In the first case, I sent one of my editors to Florida, where he attended a focus group of learning professionals sponsored by Pearson Education. The discussion centered on the problems and solutions of providing workforce education. Some of the problems I’m sure you’re already familiar with:
- Finding quality content.
- Customizing content to address company-specific needs.
- Translating that content into distance-learning solutions.
- Distributing, managing and controlling that content.
- Assessing the value of the content.
- Assessing the application of the learning.
- The costs involved with all of the above.
As you might imagine, the solutions discussed were both widespread and localized, and there wasn’t always consensus of opinion. That, of course, is what made the discussion valuable. The bottom line there was that solutions are available, but are best applied in the realm of specific company problems using specific company resources.
I took the second of these eye-opening trips myself, traveling to Nashville to speak at NETg Thomson Learning’s NETglobal conference. I joined a panel of experts—including Jerry White, who heads up e-learning for the FBI, and Vince Rowe, EVP of KnowledgePool—to discuss the two-sided coin of challenges and opportunities, something I know you’re familiar with. Using the Sept. 11 crisis as a starting point, we discussed the opportunities that learning executives have realized since the challenges of changing times and economic uncertainties bloomed in terrorism’s wake. For example:
- The challenges added fuel to the drive for new delivery tools and technologies. While already in place at many organizations, e-learning technology rose to new heights to give learning providers the opportunity to maximize the delivery of enterprise education. Even in tough economic times, learning investments grew as the full potentials were realized.
- Investments, of course, lead to thoughts of return. Companies rightly need to know they’re investing wisely, and they’ve adapted to understand that not all returns are financial. Companies are now looking at factors like course completion rates, sales results, customer satisfaction and market branding, and are realizing education is an element in all those.

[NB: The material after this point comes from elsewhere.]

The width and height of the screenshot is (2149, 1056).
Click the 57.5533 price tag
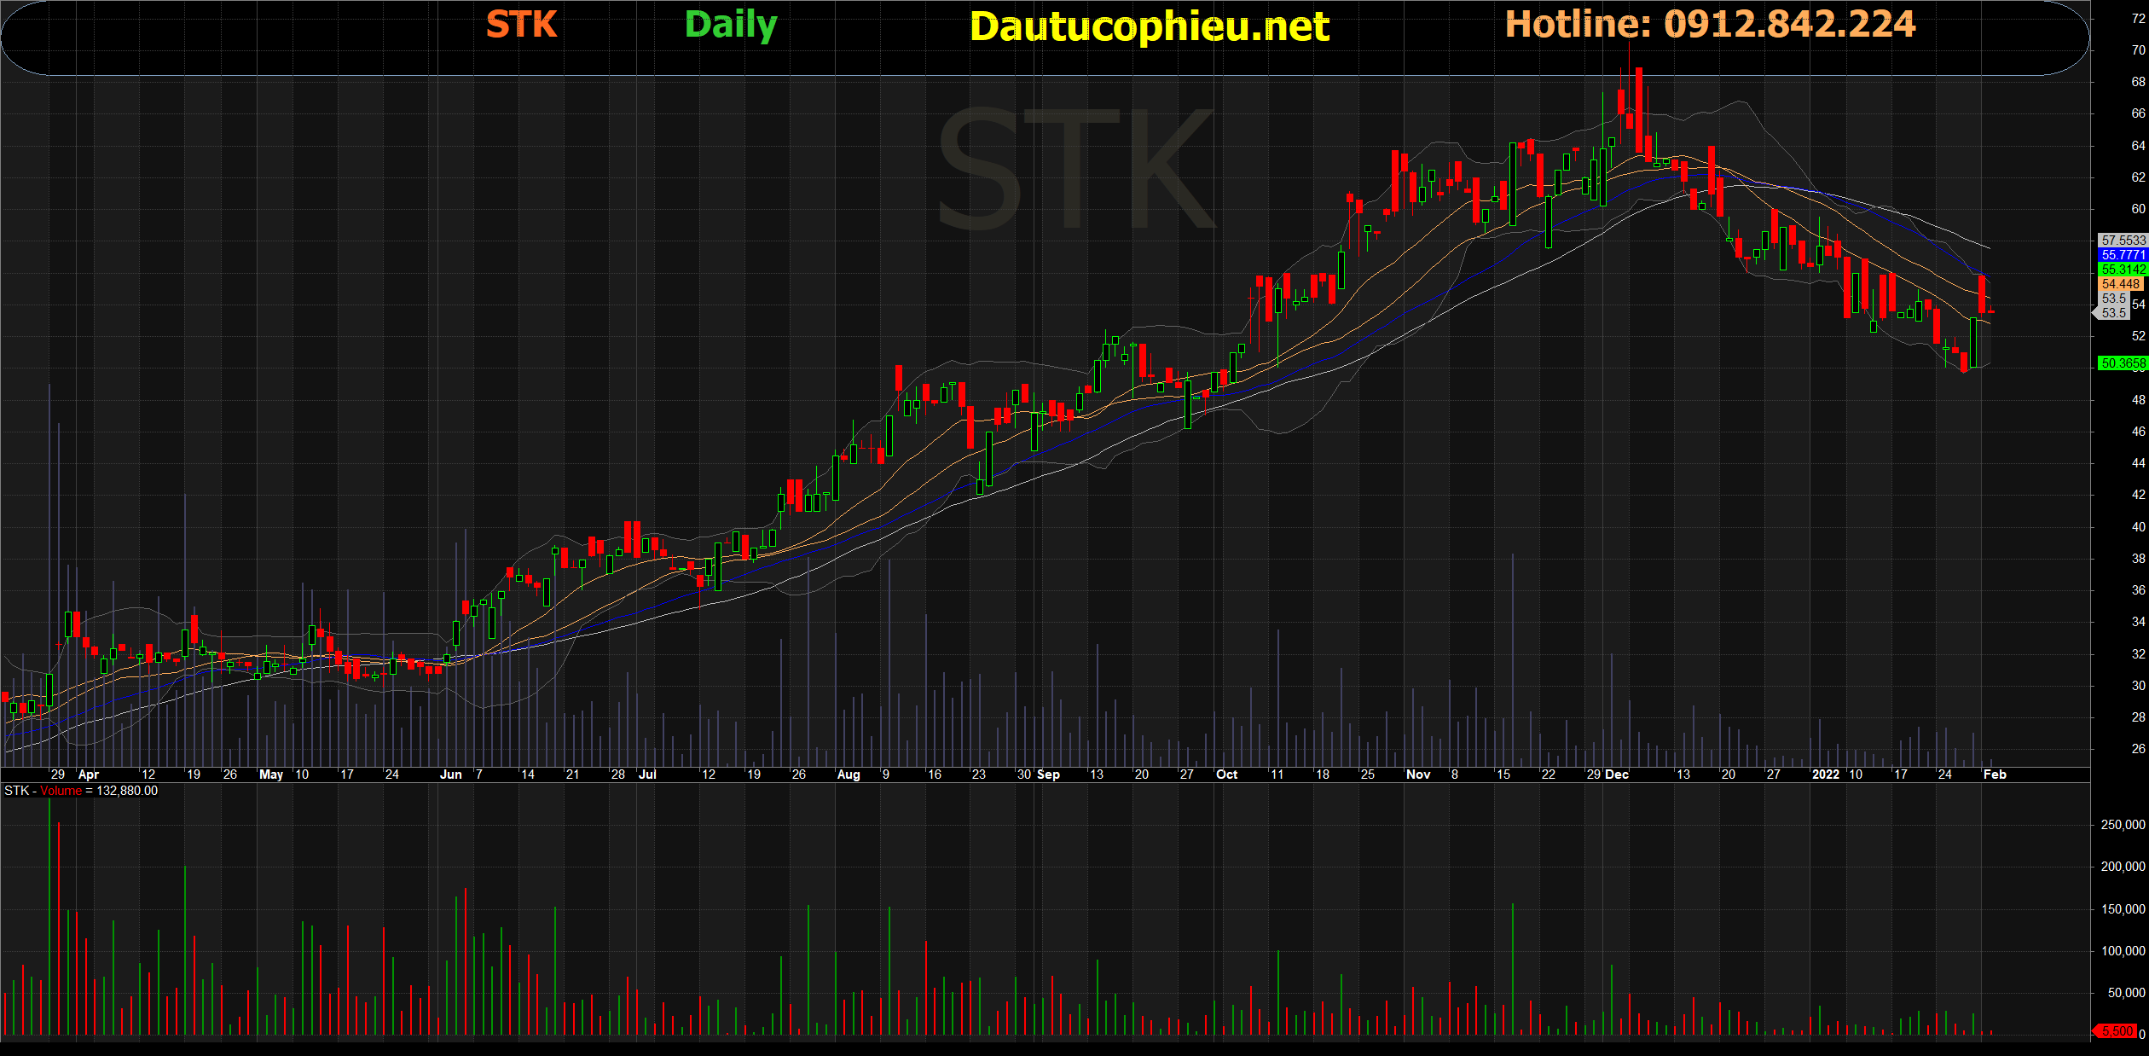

- One lesson that has strengthened in the midst of this change is the need for strategic alignment of education. Every business has goals. Designing education programs by working backward from those goals helps drive things forward. Education is the driver for any positive change, and with certain missions and objectives in mind, smart corporations are tapping the untapped potential of reduced resources and benefiting from it.

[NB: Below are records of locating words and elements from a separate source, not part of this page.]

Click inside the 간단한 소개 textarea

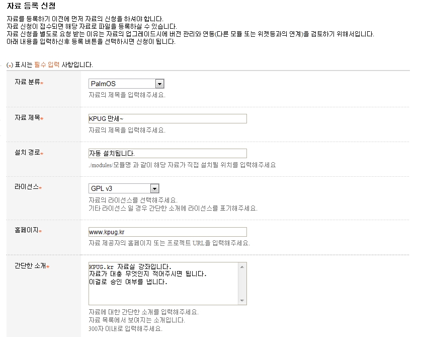[x=163, y=284]
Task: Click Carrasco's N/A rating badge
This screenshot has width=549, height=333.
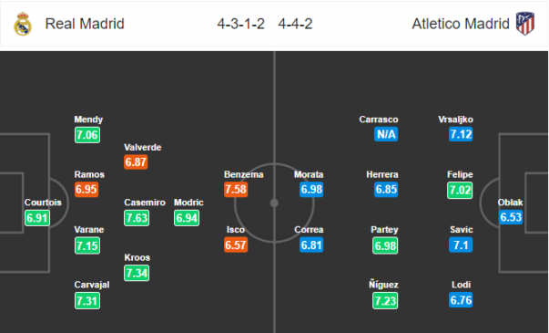Action: 386,134
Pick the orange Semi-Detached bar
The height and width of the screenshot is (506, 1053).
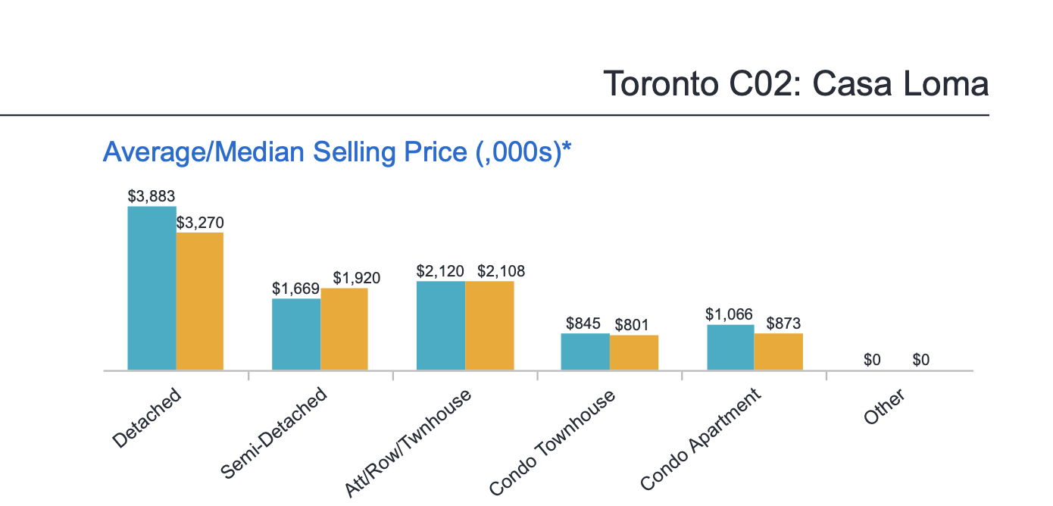click(344, 329)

- One thing that isn’t changing, however, is the need for fiscal responsibility. That’s never been more clear than in times of reduced resources, otherwise known as the need to do more with less. Education is again the key, with companies using learning and development to re-deploy resources to fill specific gaps.
If there’s a common theme running through those conversations in two states to two audiences of two different sizes, it’s the one thing philosophers have been saying for centuries—for every problem there is a solution, for every dark cloud there is a silver lining. I have no doubt you have your own specific examples of this general theory. I’d love to hear about them.